Critics seem to both admire and sneer at Mandela’s fame. A group that keeps track of the net worth of celebrities places Mandela’s at fifteen million dollars. (He had nothing in the bank when he was released from prison in 2000.)

Celebrities seem to love being in his presence, perhaps a symbol of the seriousness and sense of mission missing in their own lives.

I spoke with one of South Africa’s best-known writers, Njabulo Ndebele, about this phenomenon. He said, “I think the danger of a celebrity culture in a society that still has so much to do is that it can quickly lapse into simplification and a lack of depth, in a sense that you can solve the deep problems of life through slogans and statements that seem to contain a lot of truth, but in fact don’t express the reality that we see out there.

“And I think Madiba tried not to be seen as a celebrity in that sense. I think he always tried to put across the other view, that there is more to me than what you wish to see, and that that is what is important. I think certain societies can play around with celebrities and enjoy it, but they can enjoy it precisely because there is no vulnerability to a sudden collapse, because institutions have been put in place over decades, and sometimes centuries.

“We’re struggling to put our feet into the ground, to develop roots. And it is dangerous to pretend that there are roots in the face of notions of perfection that are encapsulated in a celebrity culture.”

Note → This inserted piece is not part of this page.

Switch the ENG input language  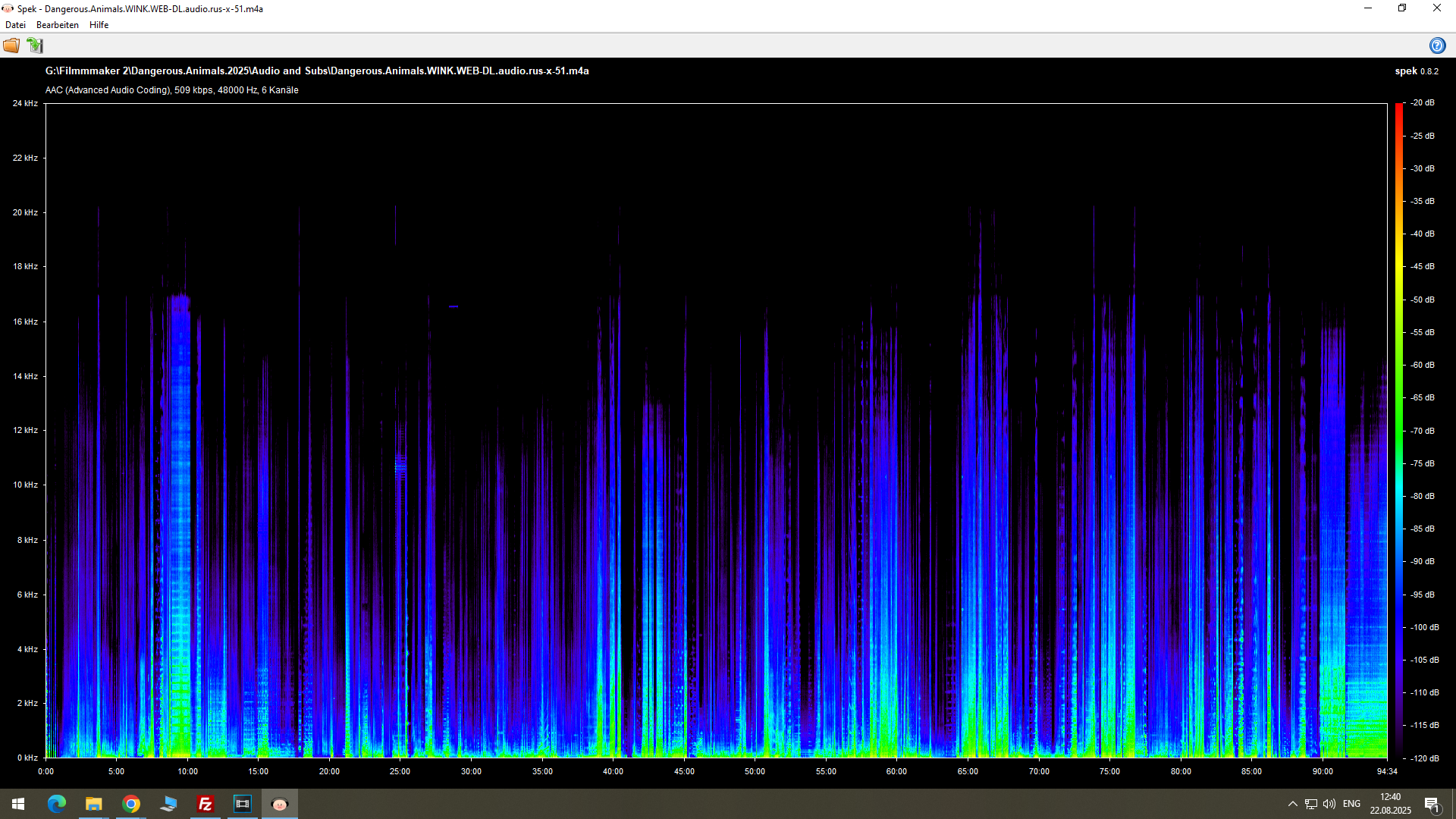(x=1351, y=804)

And yet Mandela is regularly seen, by many, as a saint. So I asked Ndebele, “Do you consider Madiba sanctified?”

And he replied, “I think it is understandable to see him as a saint, because in an imperfect world many of us like to see some models of perfection. But he himself acknowledges that he is not a perfect person. And one can see that when you read about his life—that he has doubts, has experienced pain and suffering, and a good example is when he received the news of the death of his son. It was devastating. And so he reacted as a father, not as a mythical figure. And that made us see him as an ordinary human being.”

ANC veteran Pallo Jordan was in charge of the ANC’s outreach to the press over many years in exile and then on his return to South Africa.

He explained to me why much of the media places Mandela as a global celebrity in a world that is often seen in terms of black and white, good and bad:

“Well the temptation, I think, on the part of the media is always to make someone like that into a celebrity, which I suppose is inevitable, given the environment one lives in. And twentieth-century figures have almost always been transformed, especially by the electronic media, into celebrity figures.

“The temptation is great, but I think that to do so strips Mandela of a lot of what he has going for him, which is that he was in the main a political activist and leader who had a legal profession, not a celebrity.

“He became an iconic figure as a result of his nearly twenty-eight years of imprisonment and that the campaign for the release of South African political prisoners was anchored around his name, which probably contributed to the casting of the person as a celebrity at a certain point.

“Now whether the world needs a figure like that is something we can debate. To make Mandela into that does strip him I think of many dimensions of what he was and what he could be—which is a freedom fighter in the tradition of your Gandhi, of King and earlier freedom fighters.

“Now we might celebrate him, because of his achievements and his deeds, but to reduce him to a celebrity—sort of to make him like Madonna; well that isn’t what he is.”

Director Justin Chadwick worked hard at not treating Mandela as a celebrity in Long Walk to Freedom. He said, “It doesn’t feel too reverential or worthy. We were very, very aware of that in the prep. Anant, Dave, the producers, and Bill [Nicholson, the writer], and I were very, very aware. How do we, how do we get the audience in? And it was through the characters. Through understanding them as three-dimensional, living, breathing characters. Flaws and all.”